■ Task objective ■
In the records below, the line containing "Flat (1063, 56)" marks the start. Copy that line and everything after it exactly, through the last line.

- Opening Delimiter -

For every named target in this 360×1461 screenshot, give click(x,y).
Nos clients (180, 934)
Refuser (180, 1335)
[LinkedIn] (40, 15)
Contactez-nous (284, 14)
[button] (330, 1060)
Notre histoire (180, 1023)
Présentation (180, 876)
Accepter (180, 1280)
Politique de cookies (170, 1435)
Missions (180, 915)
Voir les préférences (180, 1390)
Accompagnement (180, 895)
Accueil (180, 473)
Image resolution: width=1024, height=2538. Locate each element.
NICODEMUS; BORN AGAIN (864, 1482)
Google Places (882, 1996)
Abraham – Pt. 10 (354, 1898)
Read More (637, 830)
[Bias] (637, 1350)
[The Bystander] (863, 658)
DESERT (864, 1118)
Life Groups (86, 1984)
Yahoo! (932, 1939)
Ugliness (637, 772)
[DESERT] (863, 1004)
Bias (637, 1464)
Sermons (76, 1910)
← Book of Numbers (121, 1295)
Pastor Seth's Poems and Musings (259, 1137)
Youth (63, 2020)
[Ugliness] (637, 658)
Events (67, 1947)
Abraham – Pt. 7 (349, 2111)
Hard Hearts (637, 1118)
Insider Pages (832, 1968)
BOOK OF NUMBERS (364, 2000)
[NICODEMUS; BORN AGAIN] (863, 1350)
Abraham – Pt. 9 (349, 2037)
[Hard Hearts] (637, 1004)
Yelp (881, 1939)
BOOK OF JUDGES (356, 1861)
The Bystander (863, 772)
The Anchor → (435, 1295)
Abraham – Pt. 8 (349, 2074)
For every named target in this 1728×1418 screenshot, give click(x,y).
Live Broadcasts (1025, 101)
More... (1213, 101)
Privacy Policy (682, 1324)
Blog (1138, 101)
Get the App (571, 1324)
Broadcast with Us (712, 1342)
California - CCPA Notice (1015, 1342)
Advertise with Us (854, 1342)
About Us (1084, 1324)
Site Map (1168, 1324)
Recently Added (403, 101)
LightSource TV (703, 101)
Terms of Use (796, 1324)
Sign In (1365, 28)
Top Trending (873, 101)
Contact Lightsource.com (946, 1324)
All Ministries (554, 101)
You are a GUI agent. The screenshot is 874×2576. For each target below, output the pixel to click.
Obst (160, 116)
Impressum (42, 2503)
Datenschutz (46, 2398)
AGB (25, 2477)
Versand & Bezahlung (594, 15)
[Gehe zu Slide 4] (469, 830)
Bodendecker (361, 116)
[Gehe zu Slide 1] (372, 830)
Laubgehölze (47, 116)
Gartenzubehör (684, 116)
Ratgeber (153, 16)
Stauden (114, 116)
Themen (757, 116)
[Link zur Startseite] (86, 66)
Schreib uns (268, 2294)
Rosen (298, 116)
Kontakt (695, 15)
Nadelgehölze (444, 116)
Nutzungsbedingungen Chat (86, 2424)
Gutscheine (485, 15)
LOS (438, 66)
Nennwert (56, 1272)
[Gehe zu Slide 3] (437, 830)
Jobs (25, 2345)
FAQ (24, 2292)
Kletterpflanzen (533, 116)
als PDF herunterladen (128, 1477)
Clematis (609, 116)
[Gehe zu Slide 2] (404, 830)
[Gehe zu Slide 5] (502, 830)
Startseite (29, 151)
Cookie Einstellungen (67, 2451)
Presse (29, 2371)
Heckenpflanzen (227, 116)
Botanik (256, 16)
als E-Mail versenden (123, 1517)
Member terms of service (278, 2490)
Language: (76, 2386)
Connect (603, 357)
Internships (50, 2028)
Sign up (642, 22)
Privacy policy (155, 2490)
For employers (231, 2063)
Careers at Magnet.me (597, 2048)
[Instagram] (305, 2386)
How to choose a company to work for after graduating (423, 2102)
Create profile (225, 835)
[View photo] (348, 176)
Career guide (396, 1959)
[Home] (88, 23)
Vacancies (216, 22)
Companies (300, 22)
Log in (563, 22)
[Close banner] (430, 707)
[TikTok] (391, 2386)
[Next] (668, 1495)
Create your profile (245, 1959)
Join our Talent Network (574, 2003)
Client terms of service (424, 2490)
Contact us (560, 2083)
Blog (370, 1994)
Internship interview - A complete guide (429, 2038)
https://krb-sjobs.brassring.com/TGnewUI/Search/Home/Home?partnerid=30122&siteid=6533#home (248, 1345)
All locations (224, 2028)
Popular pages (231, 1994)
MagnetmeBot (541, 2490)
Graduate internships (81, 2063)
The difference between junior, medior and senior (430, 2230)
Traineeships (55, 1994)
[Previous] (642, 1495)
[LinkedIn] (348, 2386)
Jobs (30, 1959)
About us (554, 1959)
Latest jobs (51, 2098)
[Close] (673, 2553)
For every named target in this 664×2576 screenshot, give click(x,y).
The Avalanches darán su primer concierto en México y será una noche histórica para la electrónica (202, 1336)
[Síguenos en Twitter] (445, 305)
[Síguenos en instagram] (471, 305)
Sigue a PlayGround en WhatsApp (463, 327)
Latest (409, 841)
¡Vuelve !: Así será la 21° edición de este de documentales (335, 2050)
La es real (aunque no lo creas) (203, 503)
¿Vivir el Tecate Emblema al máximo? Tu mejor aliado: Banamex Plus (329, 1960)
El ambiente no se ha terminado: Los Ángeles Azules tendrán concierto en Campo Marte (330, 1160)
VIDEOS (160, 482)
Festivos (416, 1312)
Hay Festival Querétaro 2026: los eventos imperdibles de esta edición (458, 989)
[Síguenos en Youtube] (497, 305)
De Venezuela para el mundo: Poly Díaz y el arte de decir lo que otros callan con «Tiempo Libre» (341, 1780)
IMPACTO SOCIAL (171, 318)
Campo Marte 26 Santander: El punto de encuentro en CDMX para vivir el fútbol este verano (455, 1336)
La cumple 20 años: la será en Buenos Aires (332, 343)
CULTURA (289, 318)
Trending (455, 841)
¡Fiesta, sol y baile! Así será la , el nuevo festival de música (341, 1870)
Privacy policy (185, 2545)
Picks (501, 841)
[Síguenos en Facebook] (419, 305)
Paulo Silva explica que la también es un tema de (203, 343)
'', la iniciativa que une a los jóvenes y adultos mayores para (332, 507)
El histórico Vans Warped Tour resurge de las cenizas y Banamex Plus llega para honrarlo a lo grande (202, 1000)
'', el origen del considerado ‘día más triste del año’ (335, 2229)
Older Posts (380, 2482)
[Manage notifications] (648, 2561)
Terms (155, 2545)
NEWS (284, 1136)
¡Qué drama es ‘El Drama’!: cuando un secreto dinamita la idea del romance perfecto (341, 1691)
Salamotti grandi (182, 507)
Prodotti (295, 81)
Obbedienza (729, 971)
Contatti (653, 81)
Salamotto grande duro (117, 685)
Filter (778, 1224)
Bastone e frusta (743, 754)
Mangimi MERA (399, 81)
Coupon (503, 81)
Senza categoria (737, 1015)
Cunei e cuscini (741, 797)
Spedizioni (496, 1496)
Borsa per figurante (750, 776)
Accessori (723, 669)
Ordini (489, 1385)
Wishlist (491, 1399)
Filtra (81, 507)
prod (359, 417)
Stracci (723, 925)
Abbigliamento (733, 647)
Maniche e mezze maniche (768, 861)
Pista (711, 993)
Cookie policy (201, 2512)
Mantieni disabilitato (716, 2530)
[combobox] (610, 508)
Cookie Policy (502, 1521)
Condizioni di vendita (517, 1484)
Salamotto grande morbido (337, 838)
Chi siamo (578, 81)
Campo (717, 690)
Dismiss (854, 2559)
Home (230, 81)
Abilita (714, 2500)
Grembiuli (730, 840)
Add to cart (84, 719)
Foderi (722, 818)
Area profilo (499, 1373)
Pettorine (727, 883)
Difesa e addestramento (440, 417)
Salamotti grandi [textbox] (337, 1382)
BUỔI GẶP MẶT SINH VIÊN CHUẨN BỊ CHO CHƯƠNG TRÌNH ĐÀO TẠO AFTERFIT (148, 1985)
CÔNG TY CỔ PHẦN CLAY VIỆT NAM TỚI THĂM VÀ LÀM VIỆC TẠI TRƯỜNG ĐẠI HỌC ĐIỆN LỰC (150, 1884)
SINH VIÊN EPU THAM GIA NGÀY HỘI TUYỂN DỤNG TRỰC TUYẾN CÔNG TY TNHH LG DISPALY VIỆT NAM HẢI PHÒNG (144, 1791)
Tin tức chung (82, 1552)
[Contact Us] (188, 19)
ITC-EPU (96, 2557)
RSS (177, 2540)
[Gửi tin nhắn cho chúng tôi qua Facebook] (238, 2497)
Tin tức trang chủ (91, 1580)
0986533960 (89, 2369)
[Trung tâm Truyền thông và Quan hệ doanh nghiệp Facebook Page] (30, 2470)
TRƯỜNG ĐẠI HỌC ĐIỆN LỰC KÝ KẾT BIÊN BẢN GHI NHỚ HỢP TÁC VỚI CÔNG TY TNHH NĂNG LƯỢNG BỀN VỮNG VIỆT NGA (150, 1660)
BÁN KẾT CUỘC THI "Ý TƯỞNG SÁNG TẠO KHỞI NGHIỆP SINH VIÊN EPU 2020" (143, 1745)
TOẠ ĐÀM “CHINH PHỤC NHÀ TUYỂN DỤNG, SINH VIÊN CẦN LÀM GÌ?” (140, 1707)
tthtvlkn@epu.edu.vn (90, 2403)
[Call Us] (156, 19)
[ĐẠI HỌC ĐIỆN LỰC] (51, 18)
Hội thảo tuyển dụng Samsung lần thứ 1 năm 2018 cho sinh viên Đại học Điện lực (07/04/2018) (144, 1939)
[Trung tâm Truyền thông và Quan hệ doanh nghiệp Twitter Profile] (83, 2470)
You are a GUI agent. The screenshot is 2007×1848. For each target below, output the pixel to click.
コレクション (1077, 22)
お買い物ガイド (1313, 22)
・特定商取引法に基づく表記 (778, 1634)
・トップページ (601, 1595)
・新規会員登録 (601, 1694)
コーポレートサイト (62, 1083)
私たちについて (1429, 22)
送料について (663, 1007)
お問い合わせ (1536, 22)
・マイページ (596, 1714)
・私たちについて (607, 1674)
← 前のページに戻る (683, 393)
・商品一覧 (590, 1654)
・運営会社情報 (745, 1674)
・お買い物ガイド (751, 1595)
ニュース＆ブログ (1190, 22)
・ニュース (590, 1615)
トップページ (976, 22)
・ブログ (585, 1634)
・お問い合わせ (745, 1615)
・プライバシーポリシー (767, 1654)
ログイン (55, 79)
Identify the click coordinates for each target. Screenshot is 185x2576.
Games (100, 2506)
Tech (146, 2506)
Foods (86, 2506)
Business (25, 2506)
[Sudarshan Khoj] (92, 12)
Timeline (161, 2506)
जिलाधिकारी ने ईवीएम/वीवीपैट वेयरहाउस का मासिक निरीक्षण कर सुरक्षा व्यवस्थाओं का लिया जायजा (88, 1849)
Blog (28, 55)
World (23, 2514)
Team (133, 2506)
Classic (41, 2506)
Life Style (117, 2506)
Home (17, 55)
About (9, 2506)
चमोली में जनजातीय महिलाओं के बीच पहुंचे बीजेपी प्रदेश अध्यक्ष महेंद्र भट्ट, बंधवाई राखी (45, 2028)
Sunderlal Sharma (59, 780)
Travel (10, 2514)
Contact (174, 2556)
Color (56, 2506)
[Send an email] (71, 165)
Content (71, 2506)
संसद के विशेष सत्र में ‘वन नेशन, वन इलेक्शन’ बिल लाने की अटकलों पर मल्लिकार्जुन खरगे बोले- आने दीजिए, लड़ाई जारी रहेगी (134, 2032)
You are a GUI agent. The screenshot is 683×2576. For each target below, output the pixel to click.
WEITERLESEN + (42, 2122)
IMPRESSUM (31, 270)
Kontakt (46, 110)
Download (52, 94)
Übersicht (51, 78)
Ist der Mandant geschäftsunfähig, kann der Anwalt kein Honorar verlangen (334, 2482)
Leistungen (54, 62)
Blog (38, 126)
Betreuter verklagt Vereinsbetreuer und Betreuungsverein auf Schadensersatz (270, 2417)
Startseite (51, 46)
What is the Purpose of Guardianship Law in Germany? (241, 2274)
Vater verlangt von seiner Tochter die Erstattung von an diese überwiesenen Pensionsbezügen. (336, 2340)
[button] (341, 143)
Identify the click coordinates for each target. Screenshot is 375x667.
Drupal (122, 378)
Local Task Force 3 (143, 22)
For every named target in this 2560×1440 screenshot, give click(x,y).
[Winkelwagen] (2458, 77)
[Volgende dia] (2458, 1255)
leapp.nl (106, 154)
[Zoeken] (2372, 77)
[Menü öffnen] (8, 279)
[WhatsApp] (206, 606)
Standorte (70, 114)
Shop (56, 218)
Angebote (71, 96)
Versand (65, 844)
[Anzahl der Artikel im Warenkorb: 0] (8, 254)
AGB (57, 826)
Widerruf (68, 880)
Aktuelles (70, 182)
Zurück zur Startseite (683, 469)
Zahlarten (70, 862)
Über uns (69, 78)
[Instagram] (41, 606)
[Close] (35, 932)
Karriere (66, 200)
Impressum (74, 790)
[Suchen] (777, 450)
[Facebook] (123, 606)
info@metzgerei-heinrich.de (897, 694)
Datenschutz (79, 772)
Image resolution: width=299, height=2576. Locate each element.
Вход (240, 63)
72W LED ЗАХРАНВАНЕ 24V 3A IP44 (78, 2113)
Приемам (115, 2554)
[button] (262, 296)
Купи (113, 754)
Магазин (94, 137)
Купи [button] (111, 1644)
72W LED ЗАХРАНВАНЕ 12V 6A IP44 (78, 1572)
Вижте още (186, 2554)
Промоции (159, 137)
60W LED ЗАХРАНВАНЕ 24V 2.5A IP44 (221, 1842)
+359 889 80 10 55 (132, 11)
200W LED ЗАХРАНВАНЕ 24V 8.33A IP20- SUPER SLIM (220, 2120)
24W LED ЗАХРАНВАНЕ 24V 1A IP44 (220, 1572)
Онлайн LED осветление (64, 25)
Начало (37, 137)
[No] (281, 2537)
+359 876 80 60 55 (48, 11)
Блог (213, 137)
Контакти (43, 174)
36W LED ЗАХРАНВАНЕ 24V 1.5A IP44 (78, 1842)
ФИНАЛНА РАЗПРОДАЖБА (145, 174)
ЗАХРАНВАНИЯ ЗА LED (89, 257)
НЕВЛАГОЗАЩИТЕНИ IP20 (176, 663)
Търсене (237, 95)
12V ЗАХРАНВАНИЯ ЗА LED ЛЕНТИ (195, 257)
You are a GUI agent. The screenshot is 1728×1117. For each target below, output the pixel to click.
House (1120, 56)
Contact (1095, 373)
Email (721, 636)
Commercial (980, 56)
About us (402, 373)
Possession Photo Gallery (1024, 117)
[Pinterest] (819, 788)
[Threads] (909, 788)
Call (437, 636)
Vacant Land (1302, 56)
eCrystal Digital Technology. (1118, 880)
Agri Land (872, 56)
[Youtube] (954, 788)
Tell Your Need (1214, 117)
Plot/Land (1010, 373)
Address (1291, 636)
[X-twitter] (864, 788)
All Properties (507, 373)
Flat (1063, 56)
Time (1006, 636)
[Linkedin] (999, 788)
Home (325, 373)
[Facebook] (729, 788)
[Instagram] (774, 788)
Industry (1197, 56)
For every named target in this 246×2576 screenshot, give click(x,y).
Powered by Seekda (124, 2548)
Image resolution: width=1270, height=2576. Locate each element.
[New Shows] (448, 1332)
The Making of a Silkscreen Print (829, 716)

- Closing Delimiter -

■ Reply to the exercise ■
Flat (1063, 56)
Time (1006, 636)
[Linkedin] (999, 788)
Home (325, 373)
[Facebook] (729, 788)
[Instagram] (774, 788)
Industry (1197, 56)
For every named target in this 246×2576 screenshot, give click(x,y).
Powered by Seekda (124, 2548)
Image resolution: width=1270, height=2576. Locate each element.
[New Shows] (448, 1332)
The Making of a Silkscreen Print (829, 716)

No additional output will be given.